(Stored entries)
= = =

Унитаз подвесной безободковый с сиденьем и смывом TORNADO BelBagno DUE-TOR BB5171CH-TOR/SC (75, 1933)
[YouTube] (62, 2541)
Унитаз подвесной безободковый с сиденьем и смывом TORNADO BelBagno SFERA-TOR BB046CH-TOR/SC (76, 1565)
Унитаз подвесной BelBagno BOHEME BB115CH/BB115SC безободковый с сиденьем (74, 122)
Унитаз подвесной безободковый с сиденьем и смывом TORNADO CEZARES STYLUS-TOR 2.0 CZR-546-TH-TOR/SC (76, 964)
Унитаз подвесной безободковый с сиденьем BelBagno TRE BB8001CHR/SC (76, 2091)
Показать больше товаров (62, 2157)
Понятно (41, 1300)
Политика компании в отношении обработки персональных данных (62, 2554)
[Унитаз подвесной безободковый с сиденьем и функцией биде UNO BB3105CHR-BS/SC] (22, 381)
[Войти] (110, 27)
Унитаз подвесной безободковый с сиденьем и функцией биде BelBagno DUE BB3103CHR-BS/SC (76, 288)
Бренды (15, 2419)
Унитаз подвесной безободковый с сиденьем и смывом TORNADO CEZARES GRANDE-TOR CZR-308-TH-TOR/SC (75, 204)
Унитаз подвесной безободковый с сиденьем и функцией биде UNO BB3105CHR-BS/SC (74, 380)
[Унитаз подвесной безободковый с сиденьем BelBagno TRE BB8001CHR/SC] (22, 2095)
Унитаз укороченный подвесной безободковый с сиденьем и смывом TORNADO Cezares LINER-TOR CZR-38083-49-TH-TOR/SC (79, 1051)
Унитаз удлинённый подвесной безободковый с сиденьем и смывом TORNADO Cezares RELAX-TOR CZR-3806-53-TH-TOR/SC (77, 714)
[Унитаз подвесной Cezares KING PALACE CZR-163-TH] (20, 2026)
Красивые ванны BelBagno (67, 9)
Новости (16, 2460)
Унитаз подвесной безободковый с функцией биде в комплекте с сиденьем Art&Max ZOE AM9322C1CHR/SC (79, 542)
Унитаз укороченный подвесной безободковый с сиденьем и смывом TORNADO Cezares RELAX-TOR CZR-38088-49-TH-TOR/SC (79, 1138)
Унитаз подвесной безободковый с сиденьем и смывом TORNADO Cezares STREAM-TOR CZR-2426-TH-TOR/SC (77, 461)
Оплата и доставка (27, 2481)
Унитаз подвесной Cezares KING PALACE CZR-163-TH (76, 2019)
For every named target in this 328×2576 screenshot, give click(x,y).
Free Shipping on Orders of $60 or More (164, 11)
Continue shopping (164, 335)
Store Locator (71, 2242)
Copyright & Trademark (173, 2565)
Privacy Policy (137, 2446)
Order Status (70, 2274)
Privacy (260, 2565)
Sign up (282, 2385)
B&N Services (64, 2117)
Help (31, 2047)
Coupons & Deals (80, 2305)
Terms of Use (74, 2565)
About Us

= = =

Begin with the line that contains "Унитаз подвесной BelBagno" and set down each line exactly until the records above end, including the final line.

Final answer:
Унитаз подвесной BelBagno BOHEME BB115CH/BB115SC безободковый с сиденьем (74, 122)
Унитаз подвесной безободковый с сиденьем и смывом TORNADO CEZARES STYLUS-TOR 2.0 CZR-546-TH-TOR/SC (76, 964)
Унитаз подвесной безободковый с сиденьем BelBagno TRE BB8001CHR/SC (76, 2091)
Показать больше товаров (62, 2157)
Понятно (41, 1300)
Политика компании в отношении обработки персональных данных (62, 2554)
[Унитаз подвесной безободковый с сиденьем и функцией биде UNO BB3105CHR-BS/SC] (22, 381)
[Войти] (110, 27)
Унитаз подвесной безободковый с сиденьем и функцией биде BelBagno DUE BB3103CHR-BS/SC (76, 288)
Бренды (15, 2419)
Унитаз подвесной безободковый с сиденьем и смывом TORNADO CEZARES GRANDE-TOR CZR-308-TH-TOR/SC (75, 204)
Унитаз подвесной безободковый с сиденьем и функцией биде UNO BB3105CHR-BS/SC (74, 380)
[Унитаз подвесной безободковый с сиденьем BelBagno TRE BB8001CHR/SC] (22, 2095)
Унитаз укороченный подвесной безободковый с сиденьем и смывом TORNADO Cezares LINER-TOR CZR-38083-49-TH-TOR/SC (79, 1051)
Унитаз удлинённый подвесной безободковый с сиденьем и смывом TORNADO Cezares RELAX-TOR CZR-3806-53-TH-TOR/SC (77, 714)
[Унитаз подвесной Cezares KING PALACE CZR-163-TH] (20, 2026)
Красивые ванны BelBagno (67, 9)
Новости (16, 2460)
Унитаз подвесной безободковый с функцией биде в комплекте с сиденьем Art&Max ZOE AM9322C1CHR/SC (79, 542)
Унитаз укороченный подвесной безободковый с сиденьем и смывом TORNADO Cezares RELAX-TOR CZR-38088-49-TH-TOR/SC (79, 1138)
Унитаз подвесной безободковый с сиденьем и смывом TORNADO Cezares STREAM-TOR CZR-2426-TH-TOR/SC (77, 461)
Оплата и доставка (27, 2481)
Унитаз подвесной Cezares KING PALACE CZR-163-TH (76, 2019)
For every named target in this 328×2576 screenshot, give click(x,y).
Free Shipping on Orders of $60 or More (164, 11)
Continue shopping (164, 335)
Store Locator (71, 2242)
Copyright & Trademark (173, 2565)
Privacy Policy (137, 2446)
Order Status (70, 2274)
Privacy (260, 2565)
Sign up (282, 2385)
B&N Services (64, 2117)
Help (31, 2047)
Coupons & Deals (80, 2305)
Terms of Use (74, 2565)
About Us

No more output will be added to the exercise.